Apple's conversion units are really fast; the point is that if you do any math at all, floating point is going to be much faster. Just try to only convert twice at most (loading audio and sending audio out).
The official guidance is to use floating point math. It is native. I think the confusion is that the canonical audio format is integer, leading many to believe they should use integer math. I know I did for a long time.
If you're target doesn't have native floating point processing obviously that's something you'll have to consider. But I think native floating point has been around for a long time now. The issue in the armv6 devices was really about not using Thumb (because it would cause all floating point operations to be done through emulation).
Sent from my iPhone
On Feb 14, 2012, at 6:57 AM, Chris Adamson < email@hidden> wrote: Maybe it matters what you want to do in your callback? I'd figure Int16s are going to be faster until the callback starts doing heavy maths, right?
My question on this: I was surprised to see the new iOS effect units used floats, because I didn't think floats generally worked with Audio Units on iOS 4 and earlier (and that was why we were made to use 8.24 as the unit canonical type). So that makes me wonder if we start using floats, we'll find we have AUGraphs that work on iOS 5 but throw a '?fmt' error on iOS 4 or earlier. That would suck.
Also, since a lot of the older units default to 8.24 or Int16, I wonder if the cost of format conversion (either by using AUConverters or setting kAudioUnitStreamFormat where possible) is going to cancel out the advantages of using real floats.

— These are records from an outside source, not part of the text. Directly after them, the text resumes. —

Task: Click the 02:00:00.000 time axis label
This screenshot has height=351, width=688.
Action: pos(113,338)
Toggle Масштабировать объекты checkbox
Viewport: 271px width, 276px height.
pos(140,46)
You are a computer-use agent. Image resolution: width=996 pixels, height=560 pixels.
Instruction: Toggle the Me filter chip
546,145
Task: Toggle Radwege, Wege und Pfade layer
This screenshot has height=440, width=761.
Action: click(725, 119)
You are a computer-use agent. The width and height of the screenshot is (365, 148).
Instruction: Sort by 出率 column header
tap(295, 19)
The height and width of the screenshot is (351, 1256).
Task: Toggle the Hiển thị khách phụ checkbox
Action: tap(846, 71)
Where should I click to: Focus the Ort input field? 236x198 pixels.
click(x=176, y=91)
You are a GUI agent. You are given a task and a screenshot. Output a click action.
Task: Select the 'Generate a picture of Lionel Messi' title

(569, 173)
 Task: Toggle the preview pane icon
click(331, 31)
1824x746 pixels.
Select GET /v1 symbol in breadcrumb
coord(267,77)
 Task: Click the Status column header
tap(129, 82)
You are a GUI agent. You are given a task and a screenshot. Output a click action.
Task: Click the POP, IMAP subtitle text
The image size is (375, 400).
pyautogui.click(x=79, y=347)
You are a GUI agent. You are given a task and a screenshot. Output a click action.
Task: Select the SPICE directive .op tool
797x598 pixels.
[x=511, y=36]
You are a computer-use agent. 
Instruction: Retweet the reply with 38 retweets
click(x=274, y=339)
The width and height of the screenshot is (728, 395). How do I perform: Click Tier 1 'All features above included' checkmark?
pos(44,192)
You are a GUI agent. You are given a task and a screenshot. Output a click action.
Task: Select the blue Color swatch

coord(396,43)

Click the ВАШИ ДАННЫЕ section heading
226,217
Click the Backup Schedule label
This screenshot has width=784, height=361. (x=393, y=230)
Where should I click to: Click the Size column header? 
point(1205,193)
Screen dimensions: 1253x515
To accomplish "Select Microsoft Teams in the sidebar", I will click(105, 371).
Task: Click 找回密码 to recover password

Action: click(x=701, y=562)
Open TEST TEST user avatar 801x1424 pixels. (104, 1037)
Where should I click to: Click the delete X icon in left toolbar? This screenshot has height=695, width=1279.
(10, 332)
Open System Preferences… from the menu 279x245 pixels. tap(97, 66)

Sounds like we could use some official guidance on formats and their performance considerations… maybe a nice topic for a technical Q&A or a few WWDC slides (please?)
--Chris
On Feb 14, 2012, at 8:44 AM, Morgan Packard wrote: So this means I'm better off setting up my remoteIO callback so it uses a buffer of floats rather than Int16's as it does now, correct?-m- On Tue, Feb 14, 2012 at 5:52 AM, Hari Karam Singh <email@hidden> wrote:
Thanks Gregory. I remember reading that now. I can attest to the Accelerate framework too! HKS
From: Gregory Wieber [mailto:email@hidden]
Sent: 12 February 2012 20:07 To: Hari Karam Singh Cc: email@hidden Subject: Re: sample data types (iOS)
Apple states that arm supports floating point natively. Quote: "The ARM processor in iOS devices processes floating-point instructions natively. Your application should use floating-point instead of fixed point math whenever possible. If you are porting an application that uses fixed-point operations, rewrite the code to use floating-point types."
Also, the accelerate framework makes it possible to vectorize certain operations, and gain orders of magnitude increases in performance. Just watch out for how you're getting data back and forth to the native audio format, because that can be a bottleneck.